The gastrointestinal tract comprises more than 70% of immune cells of the body and is dominated by massive production of secretory IgA which ensures immune exclusion of pathogens. it’s huge epithelial surface permanent encounters loads of innocuous environmental antigens from the diet and the gut microbiota, while only occasionnally exposed to pathogens. The gut-associated immune system finely tunes tolerance to innocuous antigens and protective immunity to microbes. Remarkably, innocuous antigens are not simply ignored but trigger well balanced immune responses crucial for the development and function of our entire immune system. Failure of mucosal tolerance results in food allergies and chronic inflammatory bowel diseases, pathologies that are increasing in developed countries. Alternatively, oral vaccines providing robust mucosal protection against infection and transmission of microbes is hampered by tolerance.

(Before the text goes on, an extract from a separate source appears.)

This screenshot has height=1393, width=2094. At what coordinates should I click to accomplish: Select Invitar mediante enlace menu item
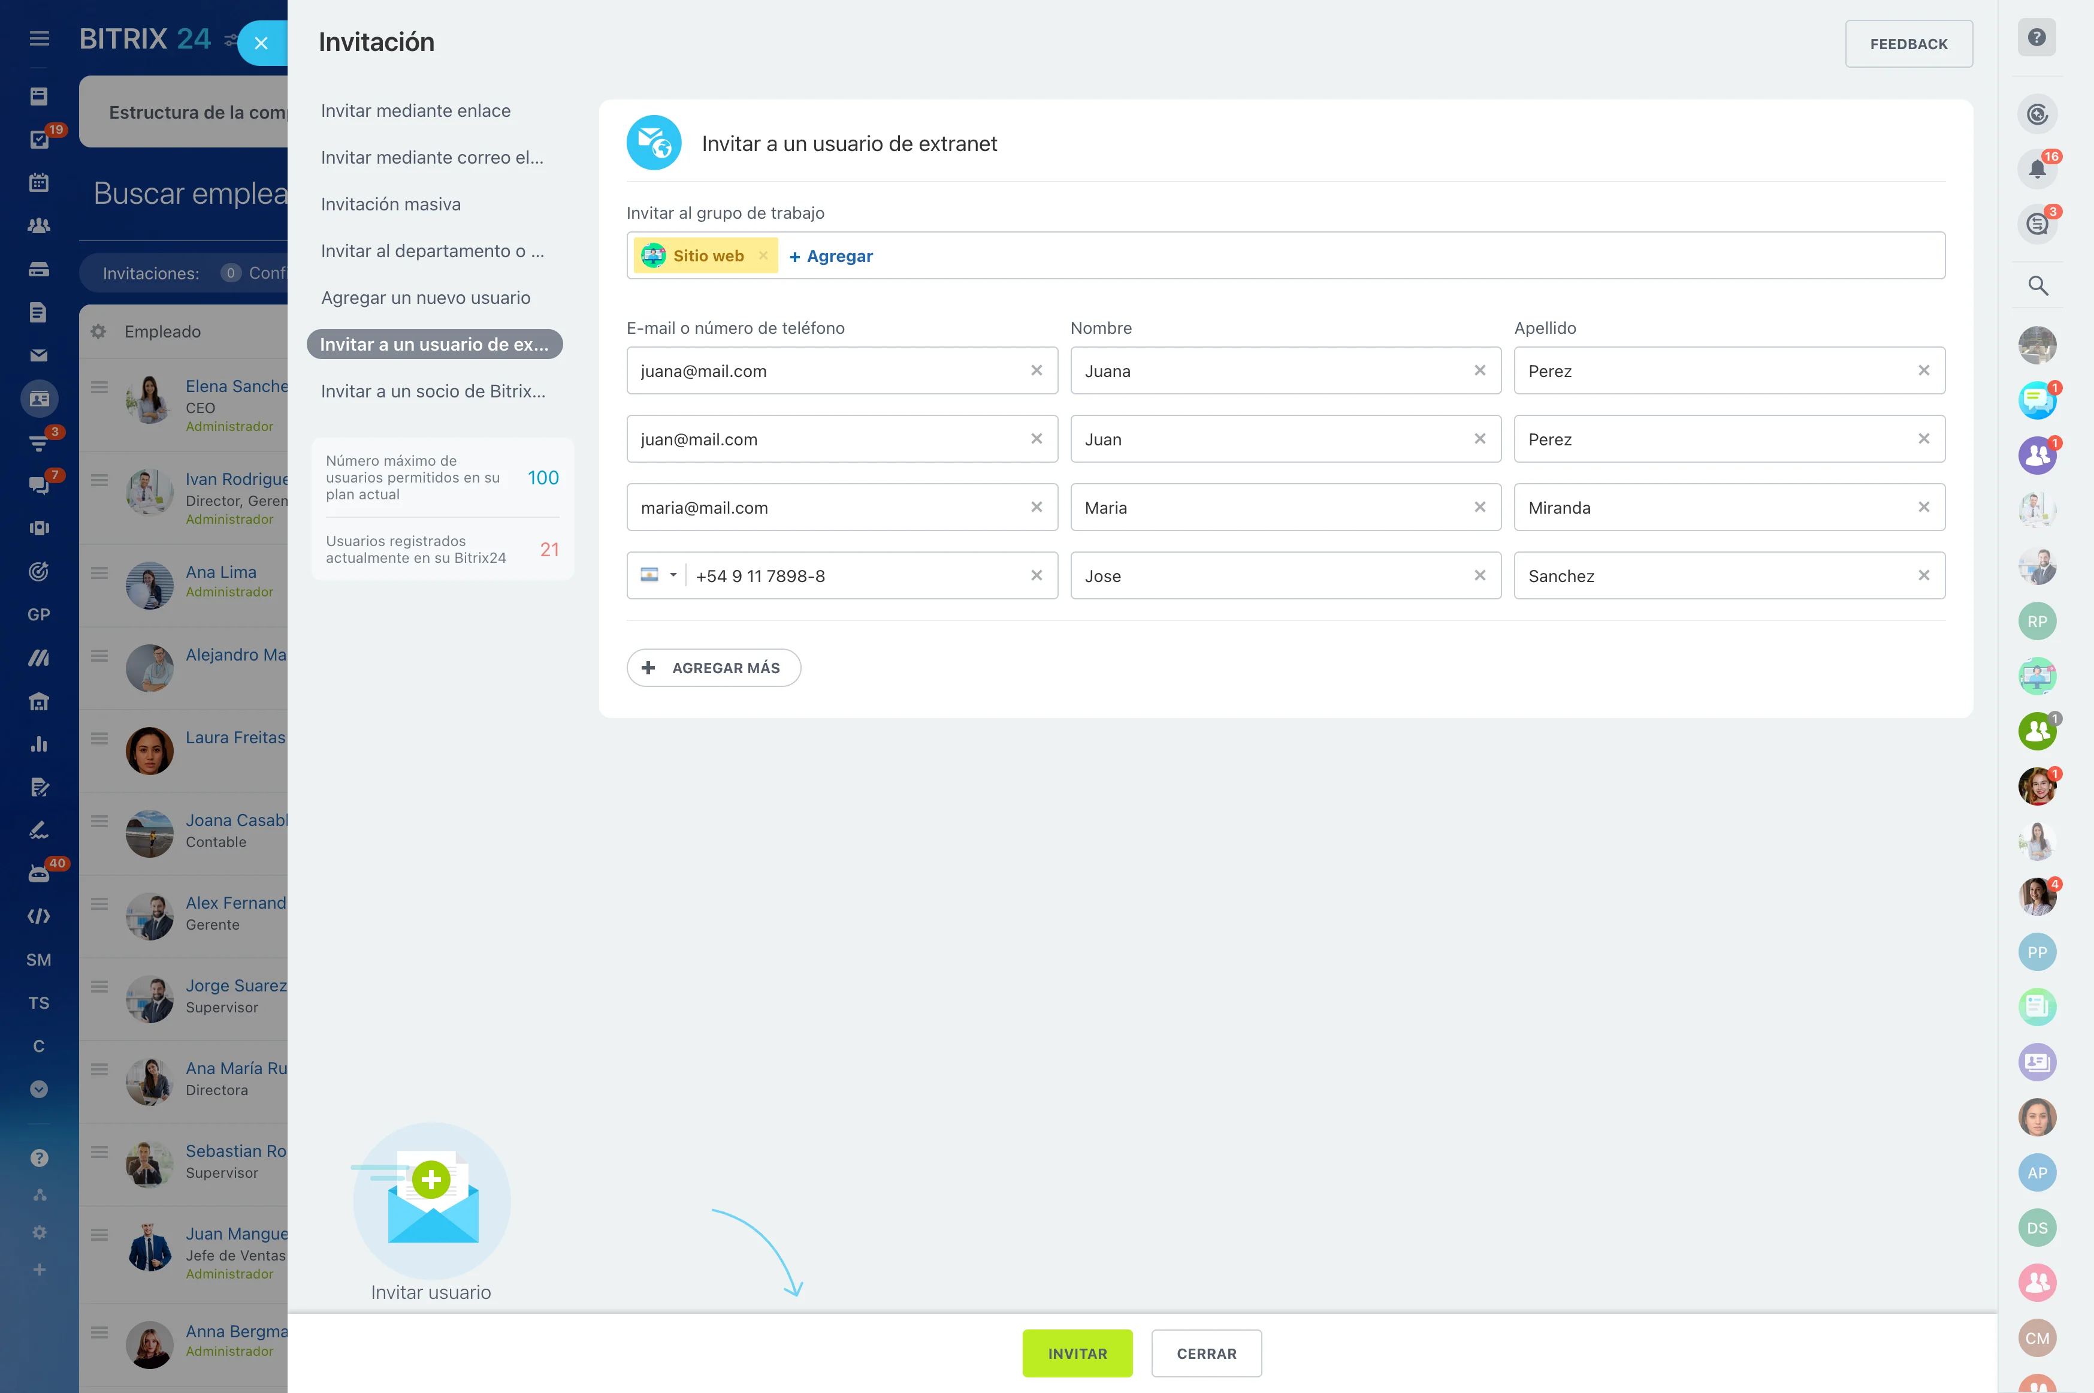pos(416,111)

In our team, we aim at characterizing the mechanisms of induction, expression and control of innate and adaptive immunity in the digestive tract and the skin, in response to innocuous antigens or vaccines and decipher the in vivo dynamics, plasticity and function of dendritic cells of the intestine, skin and liver in the induction of immunity versus tolerance and development of regulatory T cells. We use pre-clinical mouse models reproducing allergic diseases and Crohn’s disease, conduct clinical patho-physiological studies in humans to improve diagnosis, prognosis or treatment of intestinal diseases. Finally, to circumvent inefficacy of oral vaccination, we characterize parenteral routes of vaccination to induce IgA responses and protection against mucosal infections in the digestive and genital tracts.